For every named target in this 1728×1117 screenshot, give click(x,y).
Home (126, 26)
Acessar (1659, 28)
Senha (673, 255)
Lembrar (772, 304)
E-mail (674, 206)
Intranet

_Problem:_
Please copy the data above in its entirety, exactly as written.

_Finished task:_
For every named target in this 1728×1117 screenshot, give click(x,y).
Home (126, 26)
Acessar (1659, 28)
Senha (673, 255)
Lembrar (772, 304)
E-mail (674, 206)
Intranet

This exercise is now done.